Time to read: 6 minutes

August 06, 2013
Written by
Kevin Whinnery
Twilion

Twilio_Chat

This is a syndicated post from Twilio Developer Evangelist, Kevin Whinnery, originally published on the Google Cloud Platform Blog.

Google App Engine enables developers to focus on their application’s logic by providing a scalable infrastructure and high-level APIs for persistence, file management, and other common web app needs. XMPP and Channels are among these APIs, making it ridiculously easy to write awesome real-time communications apps in the browser.

Today, we’re going to break down an example application (view it live, source code) that integrates these two App Engine services (plus SMS messaging from Twilio) in a group chat application that connects users via SMS, XMPP, and browser-based chat clients.

We won’t go through every line of code, but at a high level, this application is about receiving inbound messages and sending outbound messages. Let’s see how we do this via SMS, XMPP, and Channels.

Twilio SMS

Sending SMS text messages with the Twilio API requires signing up for a Twilio account. Once you’ve signed up for an account, you can use your account SID and auth token to make authenticated requests against the Twilio REST API. You could just use App Engine’s built-in URL fetch service to interact with the Twilio API, but our official helper library for Java makes authenticating requests and serializing data much easier, providing a POJO interface to Twilio resources and functionality. We’ll be using the Twilio helper in this example. If you’re looking for App Engine specific reference examples, our friends at Google included this reference documentation in their doc site.

In our chat application, all outbound communication and message dispatching is handled by the MultichannelChatManager class. In this application, we add subscribers to the chat room to an in-memory set. When it’s time to send out a message, we iterate over the members of this set and send out messages to all subscribers.
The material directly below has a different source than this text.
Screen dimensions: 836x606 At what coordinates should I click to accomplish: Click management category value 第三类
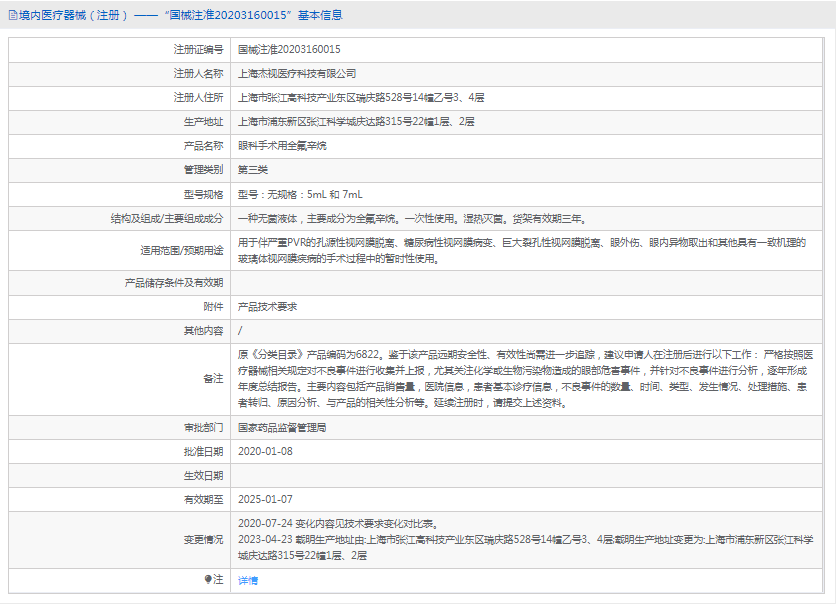click(253, 169)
We send out messages to SMS subscribers using the Twilio helper on line #56:

TwilioRestClient client = new TwilioRestClient("ACCOUNT_SID", "AUTH_TOKEN");

Map<string, string=""> params = new HashMap<string, string="">();
params.put("Body", messageBody);
params.put("To", sub);
params.put("From", "+16122948105");

SmsFactory messageFactory = client.getAccount().getSmsFactory();

try {
	Sms message = messageFactory.create(params);
	System.out.println(message.getSid());
} catch (TwilioRestException e) {
	e.printStackTrace();
}

To receive inbound communication, you will need to purchase a Twilio phone number or use the one given to you when you signed up for a Twilio account. You can configure this phone number to send an HTTP POST to a URL that you choose when an SMS message is received (this callback pattern is called a webhook). In this sample application, we have a Java servlet with a web.xml file configured to accept inbound SMS. In your Twilio number configuration, you would enter https://yourappname.appspot.com/sms, as below

SMSRequestURL

In the actual servlet, we handle inbound SMS messages first by looking for a “STOP” command, which will indicate that this user no longer wants to receive text messages from the app. Then, we confirm that the user is subscribed (by looking for their telephone number). Finally, we send out a message using our MultichannelChatManager class.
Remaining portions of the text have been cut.